Similarly, foreign research about learning attitude is studied by Colin Baker (1992). He studied the attitude of the Welsh towards their language. He compared his research over the previous two years. The sample group is 11-14 years old students who studied in secondary school level 1, 2 and 3. In another research, sample group is 13-16 years old students who studied in secondary school, level 4, 5 and 6. The result shows that male's positive attitude was slightly lower than that of their female counterparts.

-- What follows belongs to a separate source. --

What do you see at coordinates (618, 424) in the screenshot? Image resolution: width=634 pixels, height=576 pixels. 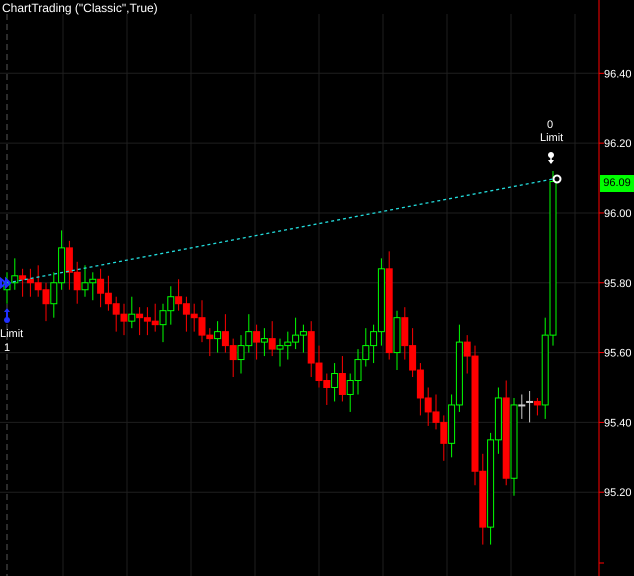 I see `price-tick-label: 95.40` at bounding box center [618, 424].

Some research about learning motivation are studied by Noppadol Buasai (2545) and Anchala Satsuphap (2549). They also study a comparison of Matthayom Suksa 1 and 3 students' reading performance and motivation in learning Thai by using cartoon lesson programme and the teacher's manual. In the study by Noppadol, he uses 80 students from Pasanusorn Bangkhae school as the sample group. Likewise, Anchala Satsuphap, uses 96 students from Matthayom Suksa 3 Srivikorn school. Each research also divided into two groups: an experimental group, and a controlled group. Cartoon lessons are used to teach the experimental group, whereas teachers' manual is used to teach the other one. The result of Noppadol and Anchala shows that the ability of reading performance and motivation in learning Thai between the experimental group and the control group are different, that is, students' ability of reading and motivation in learning Thai in the experimental group is higher than the control group.

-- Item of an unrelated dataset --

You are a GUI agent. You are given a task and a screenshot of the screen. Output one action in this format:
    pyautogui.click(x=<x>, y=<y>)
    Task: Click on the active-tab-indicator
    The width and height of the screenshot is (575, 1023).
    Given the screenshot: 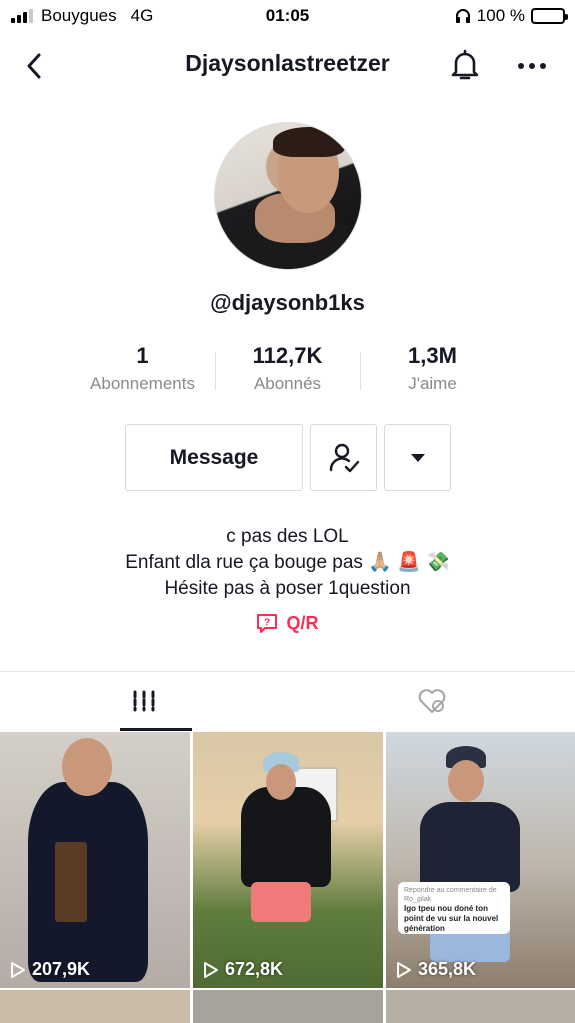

Unless learning attitudes and motivation, the studies about Thai teaching and learning problems are studied by Watcharee Srikham (2535). She studies problems and teaching needs of Thai III teachers. The sample group consisting of 60 Thai teachers from Vocational and Technical College in four regions of Thailand is classified by teaching experiences. The result shows that Thai teachers need the teaching techniques and supervision at the high level. The same as Srichan Wichatong (2542) studies on the analysis of Rajabhat Phranakhon students' errors. The sample group consists of 1152 students who register in the Thai Usage course 1540201. They are assigned to write the essay within 60 minutes. The result shows that students' errors, according to the frequency of occurrence, are spelling, words usage, word order, pauses, punctuation, the use of etc., abbreviations and figures.
These are the related research on motivation and attitude of students towards language learning. However, nobody has researched the motivation and attitudes of students towards the Thai subject. Thus, the researcher thinks that my study will be the first step to help teachers and administrators develop and improve the Thai subject curriculum in the future.